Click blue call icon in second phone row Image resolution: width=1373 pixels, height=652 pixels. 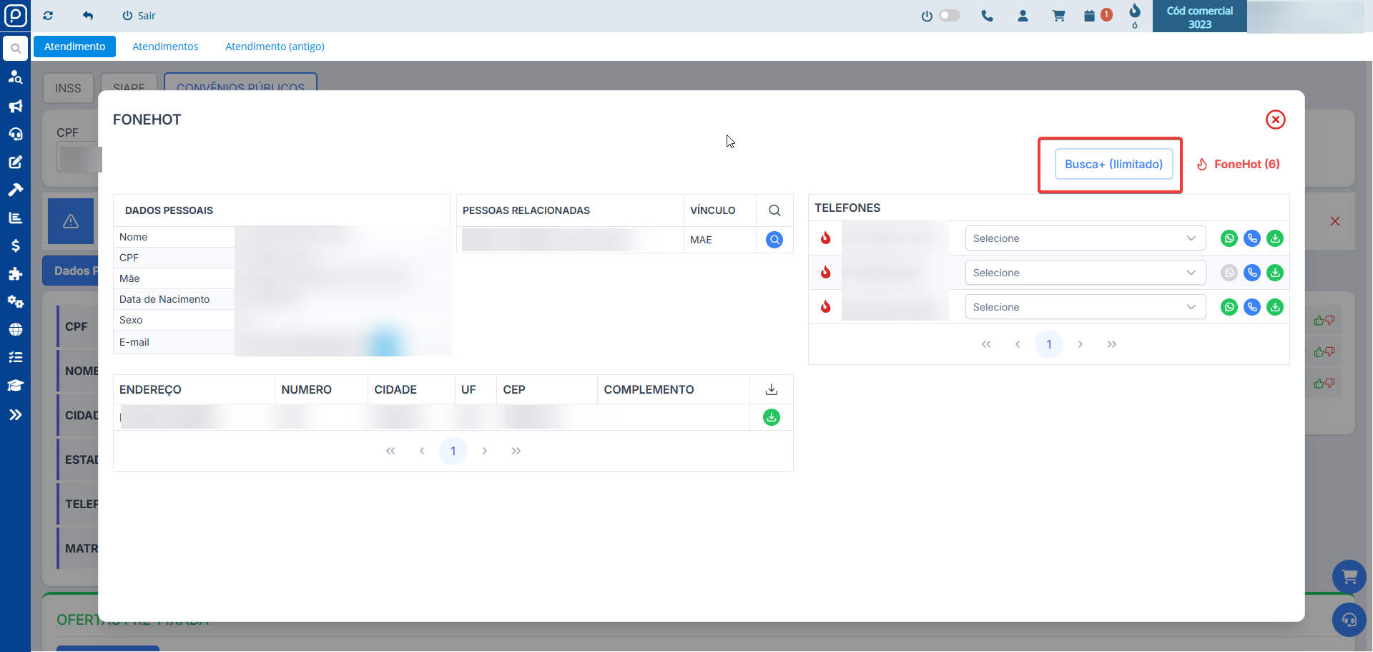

■ ■ ■ ■ ■ ■ ■

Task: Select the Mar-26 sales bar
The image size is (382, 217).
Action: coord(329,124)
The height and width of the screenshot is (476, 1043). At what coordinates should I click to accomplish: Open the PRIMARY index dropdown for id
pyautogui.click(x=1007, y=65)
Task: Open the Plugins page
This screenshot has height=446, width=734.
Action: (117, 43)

■ ■ ■ ■ ■ ■ ■

- WHAT THE EXERCISE ASKS -
The lines above that hold the string "Task" are to be located and copied.

- EXERCISE RESULT -
Task: Select the Mar-26 sales bar
Task: Open the Plugins page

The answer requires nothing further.